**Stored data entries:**
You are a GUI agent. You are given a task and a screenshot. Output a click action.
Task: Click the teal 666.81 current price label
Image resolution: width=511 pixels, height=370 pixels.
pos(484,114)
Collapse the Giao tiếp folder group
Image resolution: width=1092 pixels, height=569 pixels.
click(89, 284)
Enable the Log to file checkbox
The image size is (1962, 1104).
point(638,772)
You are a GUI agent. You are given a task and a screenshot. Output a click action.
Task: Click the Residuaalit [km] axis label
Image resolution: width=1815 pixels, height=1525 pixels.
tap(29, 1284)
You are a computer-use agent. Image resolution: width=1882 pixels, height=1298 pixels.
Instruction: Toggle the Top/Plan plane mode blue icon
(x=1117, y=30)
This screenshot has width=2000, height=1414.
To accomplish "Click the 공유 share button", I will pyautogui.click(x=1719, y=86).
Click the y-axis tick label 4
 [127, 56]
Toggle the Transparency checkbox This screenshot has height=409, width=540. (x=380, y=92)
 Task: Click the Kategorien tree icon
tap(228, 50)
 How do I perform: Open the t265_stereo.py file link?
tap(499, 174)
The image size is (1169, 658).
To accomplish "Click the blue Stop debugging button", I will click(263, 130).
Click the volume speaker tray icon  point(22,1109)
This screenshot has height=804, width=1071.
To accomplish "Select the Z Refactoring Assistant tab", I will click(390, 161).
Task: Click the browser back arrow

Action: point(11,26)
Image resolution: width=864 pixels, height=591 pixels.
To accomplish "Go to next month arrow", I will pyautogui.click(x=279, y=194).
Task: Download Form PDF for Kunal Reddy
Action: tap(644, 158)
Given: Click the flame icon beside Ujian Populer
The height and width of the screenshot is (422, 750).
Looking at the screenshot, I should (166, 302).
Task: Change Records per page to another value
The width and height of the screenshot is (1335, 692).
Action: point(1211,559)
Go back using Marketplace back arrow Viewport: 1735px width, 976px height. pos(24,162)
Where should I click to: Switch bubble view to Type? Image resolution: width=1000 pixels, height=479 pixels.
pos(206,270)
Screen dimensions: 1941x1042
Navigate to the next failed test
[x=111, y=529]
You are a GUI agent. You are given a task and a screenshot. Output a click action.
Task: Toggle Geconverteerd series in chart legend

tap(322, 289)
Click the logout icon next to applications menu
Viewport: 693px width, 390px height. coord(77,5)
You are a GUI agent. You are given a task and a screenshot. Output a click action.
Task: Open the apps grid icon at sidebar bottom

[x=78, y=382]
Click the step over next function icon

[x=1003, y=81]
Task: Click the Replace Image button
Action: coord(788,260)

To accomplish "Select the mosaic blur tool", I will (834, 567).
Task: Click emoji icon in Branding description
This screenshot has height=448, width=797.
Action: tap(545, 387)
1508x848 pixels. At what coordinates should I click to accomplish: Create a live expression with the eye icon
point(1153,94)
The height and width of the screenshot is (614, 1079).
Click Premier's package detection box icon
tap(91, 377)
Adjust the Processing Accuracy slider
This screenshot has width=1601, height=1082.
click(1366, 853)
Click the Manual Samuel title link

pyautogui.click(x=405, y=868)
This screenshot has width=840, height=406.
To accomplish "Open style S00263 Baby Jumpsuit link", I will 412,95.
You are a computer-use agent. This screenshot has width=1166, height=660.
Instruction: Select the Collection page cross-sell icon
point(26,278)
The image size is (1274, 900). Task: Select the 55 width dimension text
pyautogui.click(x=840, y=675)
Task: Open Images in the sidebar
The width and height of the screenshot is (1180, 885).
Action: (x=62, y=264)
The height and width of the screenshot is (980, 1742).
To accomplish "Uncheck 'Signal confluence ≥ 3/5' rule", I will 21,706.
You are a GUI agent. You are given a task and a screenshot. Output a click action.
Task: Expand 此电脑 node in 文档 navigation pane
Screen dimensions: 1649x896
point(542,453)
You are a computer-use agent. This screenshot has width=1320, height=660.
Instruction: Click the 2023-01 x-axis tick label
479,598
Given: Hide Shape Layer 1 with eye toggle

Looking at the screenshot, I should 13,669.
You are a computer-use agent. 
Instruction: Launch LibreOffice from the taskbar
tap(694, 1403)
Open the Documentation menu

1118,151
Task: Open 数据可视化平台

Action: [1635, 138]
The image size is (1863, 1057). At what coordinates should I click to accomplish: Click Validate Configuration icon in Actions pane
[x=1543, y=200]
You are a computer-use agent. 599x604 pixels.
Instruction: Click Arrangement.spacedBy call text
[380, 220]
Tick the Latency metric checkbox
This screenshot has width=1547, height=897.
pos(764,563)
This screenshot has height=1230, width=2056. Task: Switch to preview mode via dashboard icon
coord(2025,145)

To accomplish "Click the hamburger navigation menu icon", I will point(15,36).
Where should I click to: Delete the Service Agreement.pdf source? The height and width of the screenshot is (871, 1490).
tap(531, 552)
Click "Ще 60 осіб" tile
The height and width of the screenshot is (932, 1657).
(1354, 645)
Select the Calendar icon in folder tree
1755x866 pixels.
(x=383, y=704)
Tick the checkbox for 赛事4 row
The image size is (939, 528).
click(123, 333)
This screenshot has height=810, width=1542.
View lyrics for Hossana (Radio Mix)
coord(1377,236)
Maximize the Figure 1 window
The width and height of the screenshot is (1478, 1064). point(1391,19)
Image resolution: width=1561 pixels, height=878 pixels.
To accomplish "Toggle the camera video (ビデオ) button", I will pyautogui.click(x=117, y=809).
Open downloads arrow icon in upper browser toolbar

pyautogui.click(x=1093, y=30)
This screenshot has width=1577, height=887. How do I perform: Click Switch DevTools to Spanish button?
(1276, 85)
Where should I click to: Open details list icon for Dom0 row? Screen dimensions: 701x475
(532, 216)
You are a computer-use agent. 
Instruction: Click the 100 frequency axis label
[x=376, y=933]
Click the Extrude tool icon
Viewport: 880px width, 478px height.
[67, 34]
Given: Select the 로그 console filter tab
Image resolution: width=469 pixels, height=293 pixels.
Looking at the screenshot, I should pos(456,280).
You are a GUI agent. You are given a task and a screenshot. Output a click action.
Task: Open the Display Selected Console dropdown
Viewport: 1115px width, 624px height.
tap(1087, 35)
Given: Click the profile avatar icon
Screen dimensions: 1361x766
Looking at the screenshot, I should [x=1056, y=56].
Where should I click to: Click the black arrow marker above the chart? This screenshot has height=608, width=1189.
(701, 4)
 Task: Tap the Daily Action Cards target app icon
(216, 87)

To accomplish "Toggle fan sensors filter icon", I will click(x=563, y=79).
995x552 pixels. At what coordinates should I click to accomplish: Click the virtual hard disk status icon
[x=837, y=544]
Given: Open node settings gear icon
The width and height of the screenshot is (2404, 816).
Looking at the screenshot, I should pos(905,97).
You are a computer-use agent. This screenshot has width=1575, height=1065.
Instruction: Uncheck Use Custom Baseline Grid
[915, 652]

**WHAT TO PRODUCE:** Each line containing the word "node" needs to be copied from the data above.

**EXERCISE OUTPUT:**
Task: Expand 此电脑 node in 文档 navigation pane
Given: Open node settings gear icon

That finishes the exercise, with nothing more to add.